V. Relate to Class
This resort relates closely to everything we have discussed so far in class. The first example of how the Chateau Elan Winery & Resort relates to what has been discussed in class is how they use their golf course. “Golf courses can serve many purposes. Because of their attractiveness to growing numbers of people, they may help the marketing effort in selling a resort.” (Mill, 192) The resort does in fact use their golf course as a marketing tool. As soon as you enter their website, right on the homepage there is an advertisement to join their ‘preferred player program’ which gives you the ability to schedule tee times in advance, also you receive discounts on food and beverage and several other discounts that the average golfer would fancy.
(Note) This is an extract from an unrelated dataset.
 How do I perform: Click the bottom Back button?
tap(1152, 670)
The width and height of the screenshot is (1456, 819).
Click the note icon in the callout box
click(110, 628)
The second example of how this resort relates to what has been discussed in class is their extensive list of activities. They offer something for everyone and most are non-competitive and ensure a good time. “The activity should be fun, it is something the guest chooses to do, and the guest should receive some benefit from it. If these conditions are not adhered to, the guest will not fully enjoy the activity and their stay will be less enjoyable than it could be.” (Mill, 326)
The third example of how the Chateau Elan Winery & Resort relates to what has been discussed in class is the fact that the have a very high end spa. Health and relaxation are becoming a huge part of our culture and the ability to offer it on the premises is crucial. “Having a spa at a resort seems to have economic advantages for the property. Resort General Managers indicate that the spa enhances the following aspects of their business: room rate by 57%, the perceived value for money by 70%, occupancy by 73%, length of stay by 43%, marketing advantage by 97%, revenue per occupied room by 83%, and number of people per occupied room by 21%” (Mill, 397)
Our fourth example is related to tennis and golf. The resort uses different pricing for members/resort guests as non members. This is a good idea as members have the same benefits as guests, but non members do not. The text states “dealing with two market segments-residents and resort guests can be problematic. This situation can be handled as it is with golf-by giving residents priority scheduling and setting different fee stucture for each.” (Mill, 299)
Our final example relates to having a wide range of activities so that all guests can be entertained. We feel that Chateau Elan does this very well and has an almost unlimited array of amenities and activities. This coincides with this quote from the text “the resort of the twenty-first century will have numerous amenities and offer something for everyone, especially opportunities to do things that guests cannot or would not do at home.” (Mill, 428).